This is another of my long-serving tools. This awl is starting to show its age — the discoloration on the tip is actually the copper plating under the chrome. High friction pressure loading has worn it down over the years. The knots are also showing their age — but then, so am I.
This tool shows the normal layering of knots that occurs on my tools better than most. The first knot was a 14 Lead X 2 Bight Turk’s Head, tripled, which covered most of the metal shaft. This allowed me to choke down on the point — it also enlarged the diameter to a more comfortable size. Next came another Turk’s Head to further bulk out the top of the shaft, an 8 Lead X 2 Bight, tripled. The white knot came next, to make the shaft roughly the same diameter as the handle. It started on the shaft and overlapped the bottom of the handle. It is a 7 Lead X 6 Bight Turk’s Head, tripled. The last knot gives a better grip when I am holding the awl by the handle end. It is also a 7 Lead X 6 Bight Turk’s Head knot, doubled. These knots are added one at a time as I seem to need the improved grip. The same system is also responsible for the layered grips on my other tools — it just shows up better on this one because the length spread them out enough to see them all at once.
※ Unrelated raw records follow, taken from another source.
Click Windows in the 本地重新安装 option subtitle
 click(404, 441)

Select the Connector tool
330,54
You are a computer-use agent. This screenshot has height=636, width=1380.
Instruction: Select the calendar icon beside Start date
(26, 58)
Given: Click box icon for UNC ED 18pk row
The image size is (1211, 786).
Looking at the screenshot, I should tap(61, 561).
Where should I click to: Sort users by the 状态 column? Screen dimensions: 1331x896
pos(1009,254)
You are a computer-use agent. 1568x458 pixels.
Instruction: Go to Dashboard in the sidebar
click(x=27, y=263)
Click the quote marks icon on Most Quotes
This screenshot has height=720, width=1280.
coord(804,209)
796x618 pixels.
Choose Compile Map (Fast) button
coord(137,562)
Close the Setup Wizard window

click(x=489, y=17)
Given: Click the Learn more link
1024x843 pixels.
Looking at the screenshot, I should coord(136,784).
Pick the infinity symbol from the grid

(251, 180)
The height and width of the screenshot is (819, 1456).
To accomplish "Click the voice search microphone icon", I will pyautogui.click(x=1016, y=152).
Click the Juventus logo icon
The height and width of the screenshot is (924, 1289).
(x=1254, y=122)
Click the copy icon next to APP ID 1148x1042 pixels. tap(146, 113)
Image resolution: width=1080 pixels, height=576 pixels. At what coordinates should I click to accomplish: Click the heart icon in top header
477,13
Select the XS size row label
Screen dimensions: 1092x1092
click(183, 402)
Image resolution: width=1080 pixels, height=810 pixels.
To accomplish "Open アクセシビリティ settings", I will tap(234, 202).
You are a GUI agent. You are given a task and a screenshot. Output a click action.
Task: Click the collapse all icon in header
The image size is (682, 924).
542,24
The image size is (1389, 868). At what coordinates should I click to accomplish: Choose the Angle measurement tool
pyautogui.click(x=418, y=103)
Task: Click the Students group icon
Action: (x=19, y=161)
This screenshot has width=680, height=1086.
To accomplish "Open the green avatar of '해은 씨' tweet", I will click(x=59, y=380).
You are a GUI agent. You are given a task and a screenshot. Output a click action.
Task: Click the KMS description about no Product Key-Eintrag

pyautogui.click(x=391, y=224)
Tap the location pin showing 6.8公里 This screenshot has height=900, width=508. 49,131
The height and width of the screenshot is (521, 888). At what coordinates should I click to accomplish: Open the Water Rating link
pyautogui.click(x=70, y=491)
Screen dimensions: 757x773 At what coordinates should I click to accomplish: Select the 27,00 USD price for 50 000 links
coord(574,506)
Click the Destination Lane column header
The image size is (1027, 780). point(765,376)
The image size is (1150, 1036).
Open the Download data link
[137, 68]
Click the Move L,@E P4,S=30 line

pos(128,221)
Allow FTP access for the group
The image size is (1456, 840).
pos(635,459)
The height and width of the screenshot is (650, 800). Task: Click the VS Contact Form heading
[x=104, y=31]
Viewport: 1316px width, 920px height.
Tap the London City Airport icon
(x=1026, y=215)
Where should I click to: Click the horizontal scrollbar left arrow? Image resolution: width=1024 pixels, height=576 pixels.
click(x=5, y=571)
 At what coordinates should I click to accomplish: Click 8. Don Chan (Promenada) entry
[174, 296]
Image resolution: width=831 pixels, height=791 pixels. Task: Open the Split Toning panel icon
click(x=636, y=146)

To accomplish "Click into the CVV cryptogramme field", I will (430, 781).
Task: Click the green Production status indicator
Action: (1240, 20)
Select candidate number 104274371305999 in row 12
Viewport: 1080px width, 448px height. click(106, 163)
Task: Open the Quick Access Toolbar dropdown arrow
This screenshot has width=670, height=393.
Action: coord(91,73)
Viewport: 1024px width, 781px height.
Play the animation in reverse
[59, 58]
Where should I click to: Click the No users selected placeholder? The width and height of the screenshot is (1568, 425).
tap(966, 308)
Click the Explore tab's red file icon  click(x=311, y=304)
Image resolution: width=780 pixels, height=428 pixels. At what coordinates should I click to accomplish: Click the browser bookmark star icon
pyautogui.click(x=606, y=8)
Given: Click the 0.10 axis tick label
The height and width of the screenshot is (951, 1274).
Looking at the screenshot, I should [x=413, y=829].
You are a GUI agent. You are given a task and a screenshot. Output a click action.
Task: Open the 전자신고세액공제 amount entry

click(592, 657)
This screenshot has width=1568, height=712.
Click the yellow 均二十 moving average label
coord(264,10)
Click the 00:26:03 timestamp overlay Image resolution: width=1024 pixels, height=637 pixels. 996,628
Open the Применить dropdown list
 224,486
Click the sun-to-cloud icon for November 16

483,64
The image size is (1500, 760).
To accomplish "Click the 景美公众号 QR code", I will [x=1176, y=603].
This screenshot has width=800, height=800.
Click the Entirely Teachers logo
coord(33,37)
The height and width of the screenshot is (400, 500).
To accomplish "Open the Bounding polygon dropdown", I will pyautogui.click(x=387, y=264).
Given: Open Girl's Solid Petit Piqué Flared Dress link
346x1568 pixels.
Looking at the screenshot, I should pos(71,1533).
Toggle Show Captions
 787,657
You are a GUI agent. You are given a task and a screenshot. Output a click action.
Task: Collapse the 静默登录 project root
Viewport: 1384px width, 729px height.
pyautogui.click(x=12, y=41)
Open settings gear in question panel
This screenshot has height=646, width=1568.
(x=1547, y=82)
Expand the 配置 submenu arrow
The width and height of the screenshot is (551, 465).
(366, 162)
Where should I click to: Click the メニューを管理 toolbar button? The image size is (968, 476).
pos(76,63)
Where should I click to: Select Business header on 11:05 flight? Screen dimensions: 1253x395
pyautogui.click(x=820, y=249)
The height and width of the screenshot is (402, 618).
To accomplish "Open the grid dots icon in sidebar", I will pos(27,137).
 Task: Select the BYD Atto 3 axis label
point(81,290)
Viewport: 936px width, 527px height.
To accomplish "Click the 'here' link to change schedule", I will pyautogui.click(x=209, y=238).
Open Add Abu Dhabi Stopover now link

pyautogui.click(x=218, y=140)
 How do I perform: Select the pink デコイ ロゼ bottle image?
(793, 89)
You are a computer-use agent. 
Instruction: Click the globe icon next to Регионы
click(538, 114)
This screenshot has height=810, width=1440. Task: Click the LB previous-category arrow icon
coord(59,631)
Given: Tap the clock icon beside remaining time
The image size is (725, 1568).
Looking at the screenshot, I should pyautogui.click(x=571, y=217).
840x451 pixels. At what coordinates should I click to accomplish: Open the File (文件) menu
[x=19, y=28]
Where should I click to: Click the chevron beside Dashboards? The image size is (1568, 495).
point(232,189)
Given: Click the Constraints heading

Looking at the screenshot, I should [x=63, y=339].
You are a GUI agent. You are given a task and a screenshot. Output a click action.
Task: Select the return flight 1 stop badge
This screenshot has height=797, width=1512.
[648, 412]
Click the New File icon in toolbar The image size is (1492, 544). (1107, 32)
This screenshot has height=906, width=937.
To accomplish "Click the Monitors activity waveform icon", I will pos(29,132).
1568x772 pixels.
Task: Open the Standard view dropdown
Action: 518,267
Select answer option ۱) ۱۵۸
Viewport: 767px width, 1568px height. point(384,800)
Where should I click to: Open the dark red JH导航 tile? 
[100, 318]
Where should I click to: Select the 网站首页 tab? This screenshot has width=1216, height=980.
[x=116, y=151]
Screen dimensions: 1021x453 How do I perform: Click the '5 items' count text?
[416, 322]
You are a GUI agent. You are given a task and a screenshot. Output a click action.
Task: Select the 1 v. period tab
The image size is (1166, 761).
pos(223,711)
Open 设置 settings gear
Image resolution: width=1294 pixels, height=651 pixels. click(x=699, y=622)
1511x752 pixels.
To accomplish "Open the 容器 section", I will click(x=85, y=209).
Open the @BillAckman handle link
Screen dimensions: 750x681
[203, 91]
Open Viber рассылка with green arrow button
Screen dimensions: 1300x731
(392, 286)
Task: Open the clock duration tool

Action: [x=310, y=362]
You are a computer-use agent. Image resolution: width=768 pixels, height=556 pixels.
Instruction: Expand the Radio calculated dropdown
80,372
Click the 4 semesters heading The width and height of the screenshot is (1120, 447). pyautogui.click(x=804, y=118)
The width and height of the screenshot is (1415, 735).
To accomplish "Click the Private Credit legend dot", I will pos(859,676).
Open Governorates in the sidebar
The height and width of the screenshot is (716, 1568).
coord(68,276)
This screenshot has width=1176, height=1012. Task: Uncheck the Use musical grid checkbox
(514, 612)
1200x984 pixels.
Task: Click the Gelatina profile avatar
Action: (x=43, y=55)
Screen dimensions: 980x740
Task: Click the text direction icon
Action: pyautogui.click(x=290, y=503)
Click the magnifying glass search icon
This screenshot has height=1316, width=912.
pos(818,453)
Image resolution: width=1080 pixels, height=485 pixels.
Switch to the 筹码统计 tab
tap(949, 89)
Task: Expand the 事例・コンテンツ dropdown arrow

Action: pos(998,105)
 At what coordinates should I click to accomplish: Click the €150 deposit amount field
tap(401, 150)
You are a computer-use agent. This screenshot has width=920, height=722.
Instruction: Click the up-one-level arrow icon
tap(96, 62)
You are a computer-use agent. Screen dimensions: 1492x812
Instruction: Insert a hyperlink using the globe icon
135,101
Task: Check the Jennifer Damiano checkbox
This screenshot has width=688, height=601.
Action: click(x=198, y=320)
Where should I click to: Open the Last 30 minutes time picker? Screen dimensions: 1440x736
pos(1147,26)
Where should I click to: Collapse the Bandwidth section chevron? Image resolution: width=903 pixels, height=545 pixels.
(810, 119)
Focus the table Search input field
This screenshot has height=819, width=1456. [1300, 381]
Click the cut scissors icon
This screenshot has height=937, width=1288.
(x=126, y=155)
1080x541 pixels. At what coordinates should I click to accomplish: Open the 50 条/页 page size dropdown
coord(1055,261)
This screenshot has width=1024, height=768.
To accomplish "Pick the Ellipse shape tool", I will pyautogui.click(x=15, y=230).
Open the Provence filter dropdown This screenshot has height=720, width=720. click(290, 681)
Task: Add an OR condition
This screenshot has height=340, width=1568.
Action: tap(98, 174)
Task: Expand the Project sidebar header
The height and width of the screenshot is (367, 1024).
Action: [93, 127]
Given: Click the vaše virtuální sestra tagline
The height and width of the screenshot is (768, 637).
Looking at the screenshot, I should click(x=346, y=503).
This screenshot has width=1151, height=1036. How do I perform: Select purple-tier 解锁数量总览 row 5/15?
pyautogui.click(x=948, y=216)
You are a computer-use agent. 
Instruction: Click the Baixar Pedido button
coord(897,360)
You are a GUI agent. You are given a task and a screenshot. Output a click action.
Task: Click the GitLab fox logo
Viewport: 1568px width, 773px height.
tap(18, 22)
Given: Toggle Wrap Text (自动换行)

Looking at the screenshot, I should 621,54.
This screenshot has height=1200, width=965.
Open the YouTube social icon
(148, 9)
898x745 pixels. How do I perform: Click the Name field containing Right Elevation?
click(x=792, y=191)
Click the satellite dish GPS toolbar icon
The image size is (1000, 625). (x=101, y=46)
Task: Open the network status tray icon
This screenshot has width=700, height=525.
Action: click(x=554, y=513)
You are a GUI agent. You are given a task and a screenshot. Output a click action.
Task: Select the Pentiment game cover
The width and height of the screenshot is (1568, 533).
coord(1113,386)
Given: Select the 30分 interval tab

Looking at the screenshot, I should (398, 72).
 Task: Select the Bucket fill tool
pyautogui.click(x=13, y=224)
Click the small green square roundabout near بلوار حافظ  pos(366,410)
All these knots combine to make a tapered, high friction grip that is more comfortable to hold for long periods. It also makes it safer to use, as the lowest knot prevents over-penetration into my off hand while pushing through a knot. That is the theory anyway. Sometimes it just keeps me from going all the way through both — a time when shallower is definitely better. Because I tie most of my knots very tightly, I have to use high pressure to force my tools through the knots I am tying.